Atmospheric Chemistry and Physics Discussions ◽

10.5194/acpd-11-29141-2011 ◽

2011 ◽

Vol 11 (10) ◽

pp. 29141-29194 ◽

Cited By ~ 4

Author(s):

M. Song ◽

C. Marcolli ◽

U. K. Krieger ◽

A. Zuend ◽

T. Peter

Keyword(s):

Phase Transitions ◽

Phase Separation ◽

Liquid Phase ◽

Ammonium Sulfate ◽

Particle Surface ◽

Dicarboxylic Acids ◽

Liquid Phase Separation ◽

Model Systems ◽

Second Phase ◽

Liquid Liquid Phase Separation

Abstract. Knowledge of the physical state and morphology of internally mixed organic/inorganic aerosol particles is still largely uncertain. To obtain more detailed information on liquid-liquid phase separation (LLPS) and morphology of the particles, we investigated complex mixtures of atmospherically relevant dicarboxylic acids containing 5–7 carbon atoms (C5, C6 and C7) having oxygen-to-carbon atomic ratios (O:C) of 0.80, 0.67, and 0.57, respectively, mixed with ammonium sulfate (AS). With micrometer-sized particles of C5/AS/H2O, C6/AS/H2O and C7/AS/H2O as model systems deposited on a hydrophobically coated substrate, laboratory experiments were conducted for various organic-to-inorganic dry mass ratios (OIR) using optical microscopy and Raman spectroscopy. When exposed to cycles of relative humidity (RH), each system showed significantly different phase transitions. While the C5/AS/H2O particles showed no LLPS with OIR = 2:1, 1:1 and 1:4 down to 20% RH, the C6/AS/H2O and C7/AS/H2O particles exhibit LLPS upon drying at RH 50% to 85% and ~90%, respectively, via spinodal decomposition, growth of a second phase from the particle surface or nucleation-and-growth mechanisms depending on the OIR. This suggests that LLPS commonly occurs within the range of O:C<0.7 in tropospheric organic-inorganic aerosols. To support the comparison and interpretation of the experimentally observed phase transitions, thermodynamic equilibrium calculations were performed with the AIOMFAC model.
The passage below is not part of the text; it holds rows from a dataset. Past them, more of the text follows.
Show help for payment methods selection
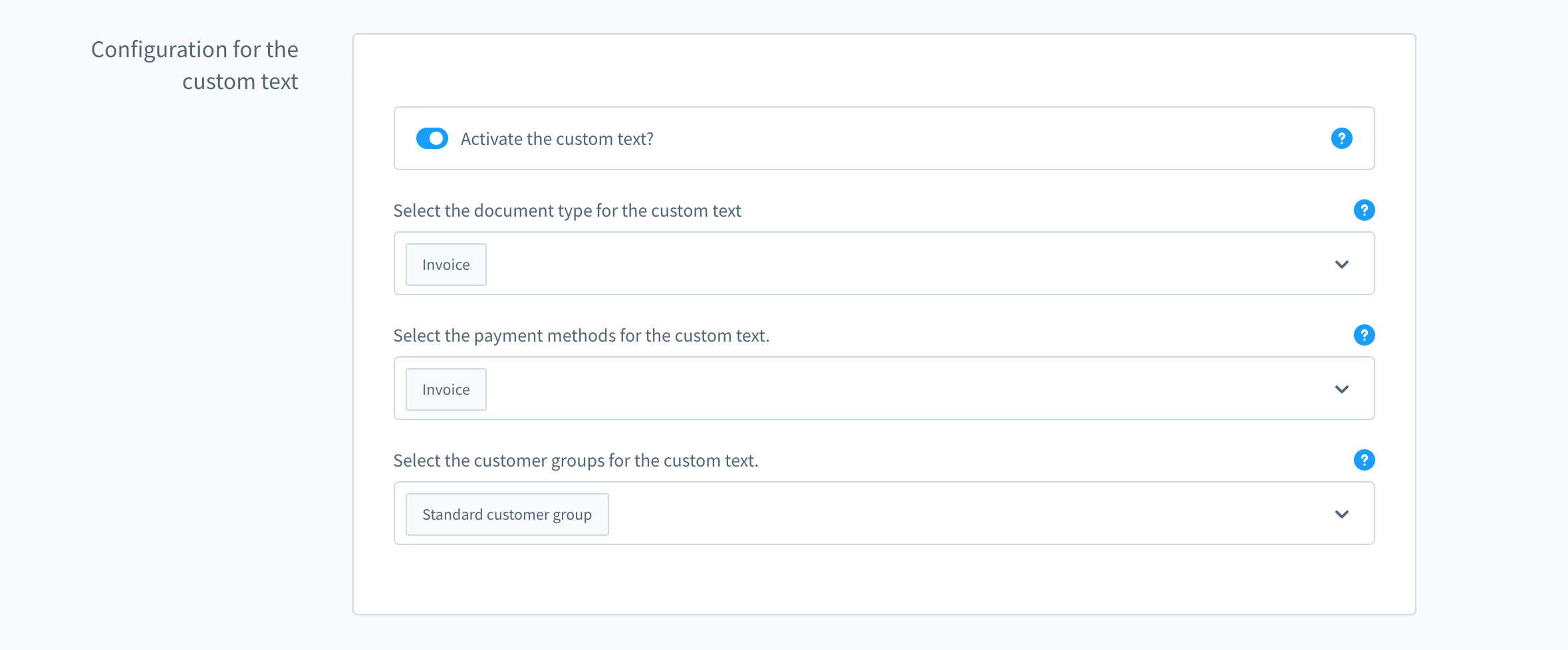The height and width of the screenshot is (650, 1568). pos(1364,335)
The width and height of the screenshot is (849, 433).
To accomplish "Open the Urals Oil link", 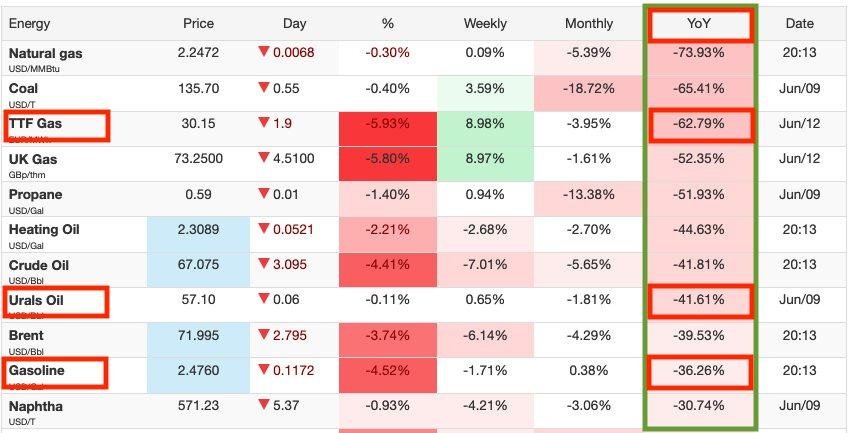I will pyautogui.click(x=39, y=299).
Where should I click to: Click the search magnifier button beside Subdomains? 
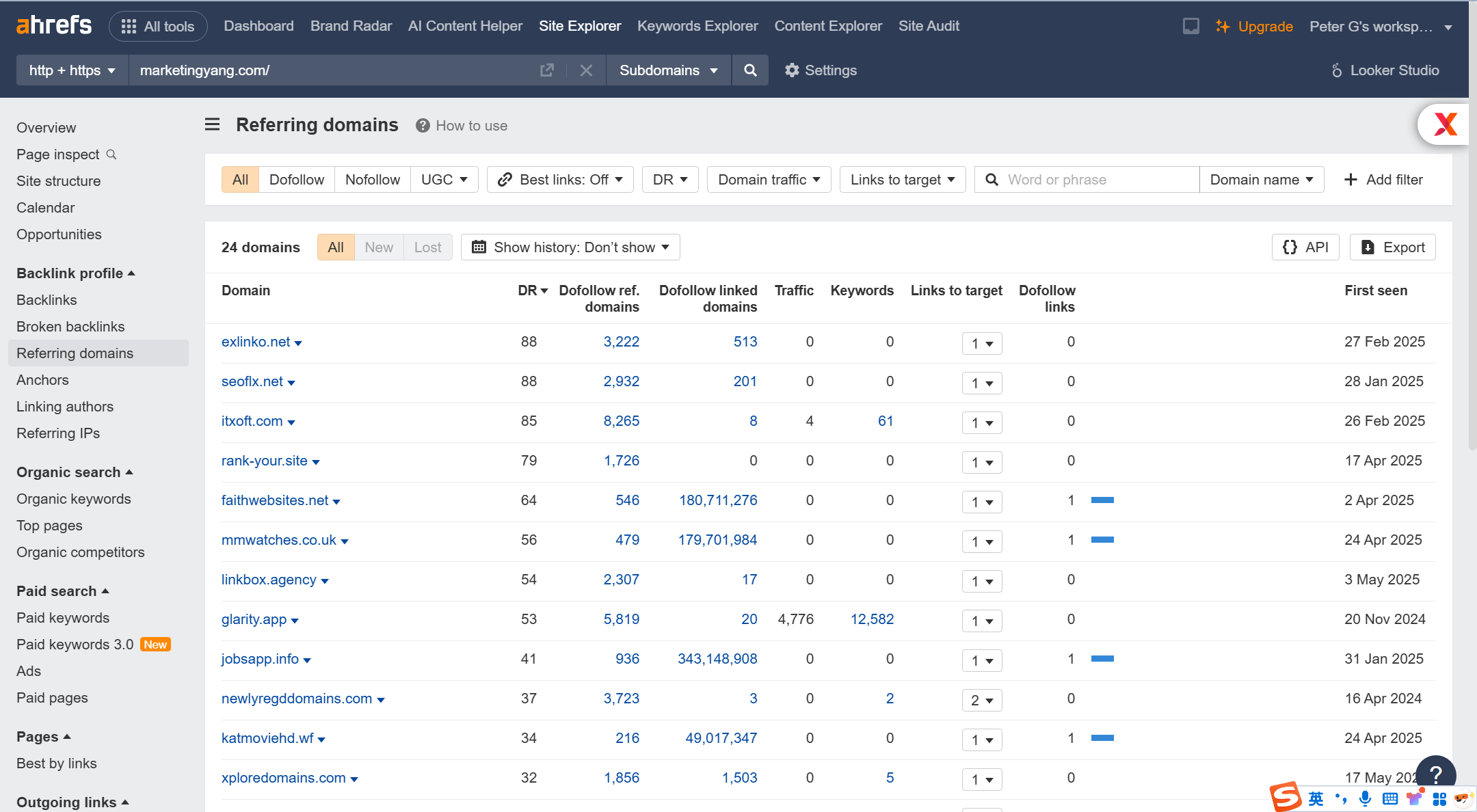[x=750, y=70]
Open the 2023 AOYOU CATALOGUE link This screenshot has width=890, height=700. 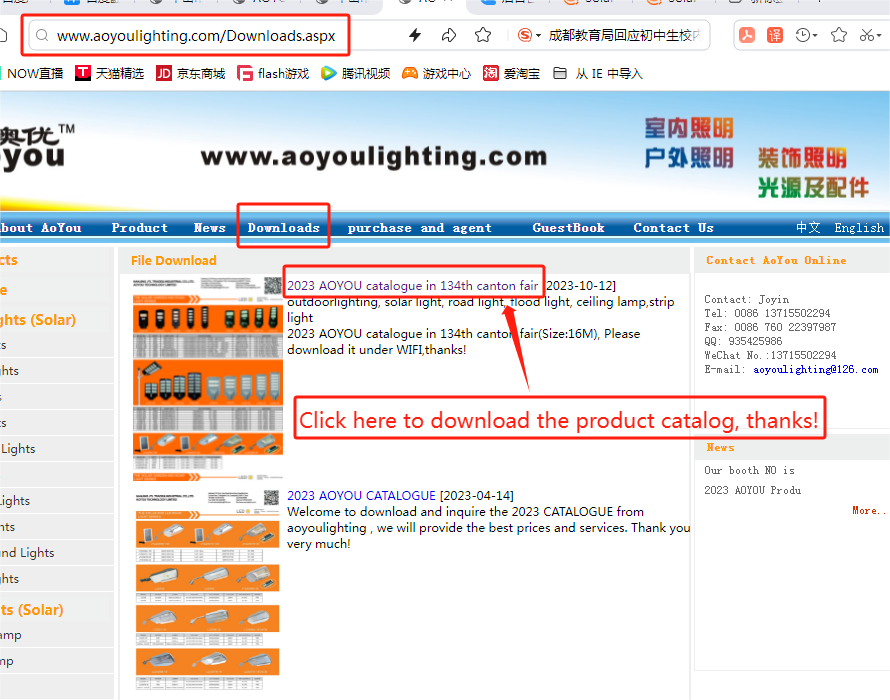(361, 495)
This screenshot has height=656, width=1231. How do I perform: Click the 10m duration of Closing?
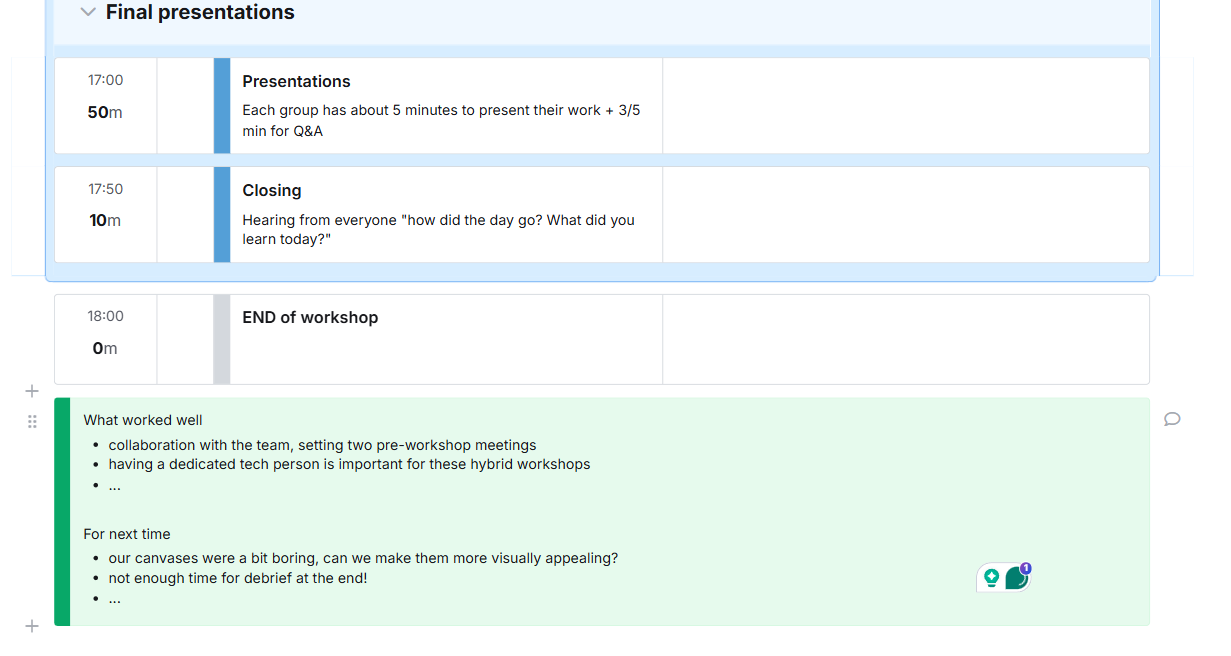pyautogui.click(x=105, y=220)
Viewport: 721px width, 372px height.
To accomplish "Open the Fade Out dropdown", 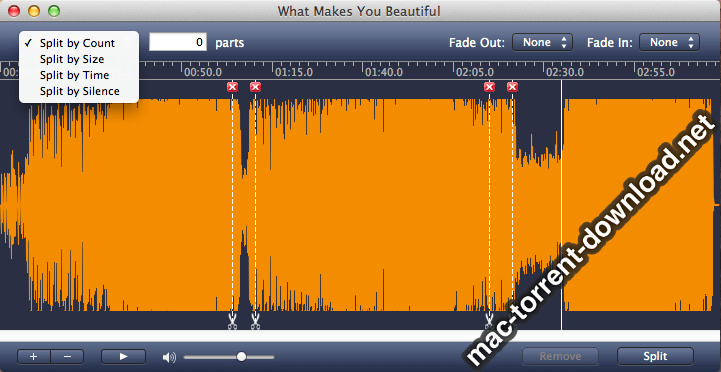I will [x=542, y=42].
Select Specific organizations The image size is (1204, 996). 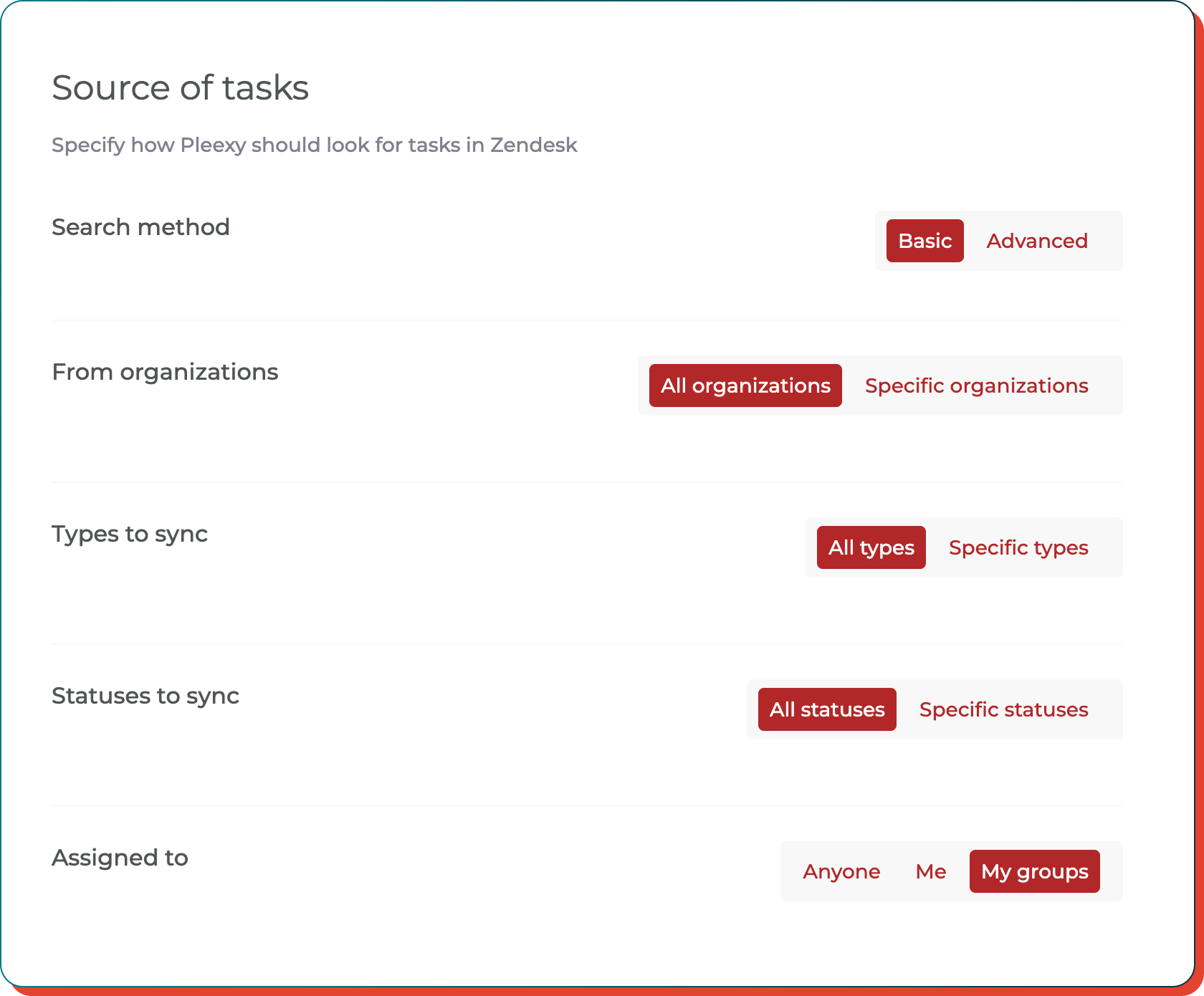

For the C7/AS/H2O and C6/AS/H2O systems, the calculated phase diagrams agree well with the observations while for the C5/AS/H2O system LLPS is predicted by the model at RH below 60% and higher AS concentration, but was not observed in the experiments. Both core-shell structures and partially engulfed structures were observed for the investigated particles, suggesting that such morphologies might also exist in tropospheric aerosols.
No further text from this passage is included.